Zwrócił uwagę, że PKW ma dużo sygnałów od wyborców odnośnie do kart wyborczych.

- Część wyborców uważa, że karty są sfałszowane, bo mają ścięty górny róg. Zawiadomiono nawet policję w jednej z komisji w Tarnowie, jednak prawy górny róg jest w zasadzie na wszystkich kartach wyborczych ścięty, bo to element ułatwiający dla wyborców, którzy używają nakładek sporządzonych w alfabecie Braille'a

- wyjaśnił przewodniczący Komisji.

Marciniak poinformował, że w jednym przypadku mąż zaufania chciał uczestniczyć w pracach komisji przed godziną 7.00. - Komisje nie mają nic do ukrycia, chodzi też o wzajemne zaufanie i życzliwość. Jeśli mężowie zaufania będą mieli wątpliwości, zawsze mogą to zgłosić do protokołów głosowania - dodał.

Łamanie ciszy wyborczej

Przekazał także, że z Komendy Głównej Policji otrzymał meldunek o 3 przypadkach przestępstwa dot. łamania ciszy wyborczej, 63 wykroczeniach z Kodeksu wykroczeń i 56 wykroczeniach z Kodeksu wyborczego.

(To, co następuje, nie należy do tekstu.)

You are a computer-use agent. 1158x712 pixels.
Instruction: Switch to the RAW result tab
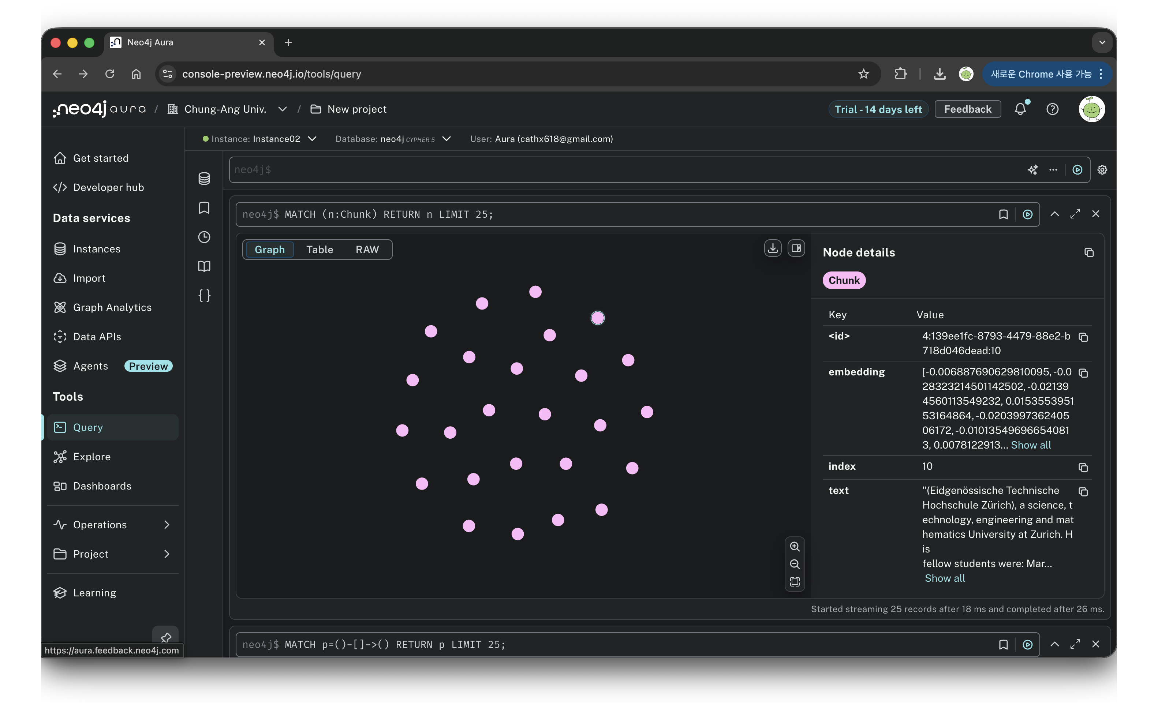coord(367,250)
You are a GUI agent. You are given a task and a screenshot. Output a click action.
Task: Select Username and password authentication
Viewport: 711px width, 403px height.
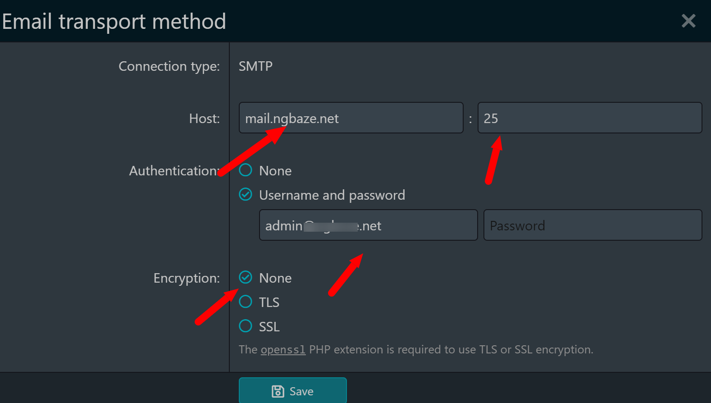246,195
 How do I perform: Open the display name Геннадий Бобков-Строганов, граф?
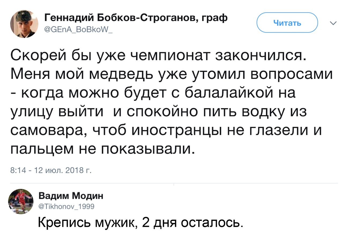click(x=136, y=18)
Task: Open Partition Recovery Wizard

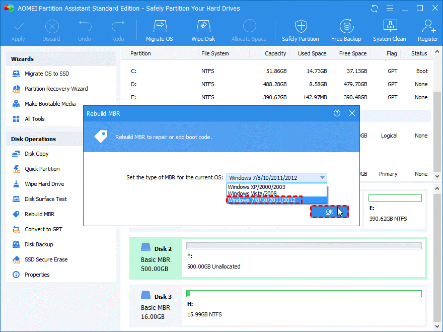Action: [56, 89]
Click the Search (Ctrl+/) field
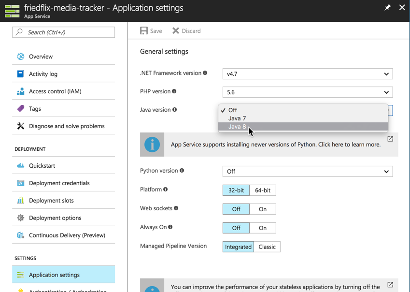This screenshot has height=292, width=410. (x=64, y=32)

- Większość wykroczeń dotyczy zakłócenia ciszy wyborczej w internecie. Znacząca liczba przekazana jest przez PKW, tego typu informacje docierają do nas i przekazujemy je do organów ścigania - poinformował szef PKW.

Zaznaczył, że jedno z przestępstw polegało na emitowaniu na telebimie spotów wyborczych jednego z kandydatów.

Dodał też, że część informacji dotyczących ukazania się w internecie materiałów zachęcających do głosowania na określonego kandydata "wymaga czasu, by ściśle określić, czy doszło do złamania ciszy wyborczej".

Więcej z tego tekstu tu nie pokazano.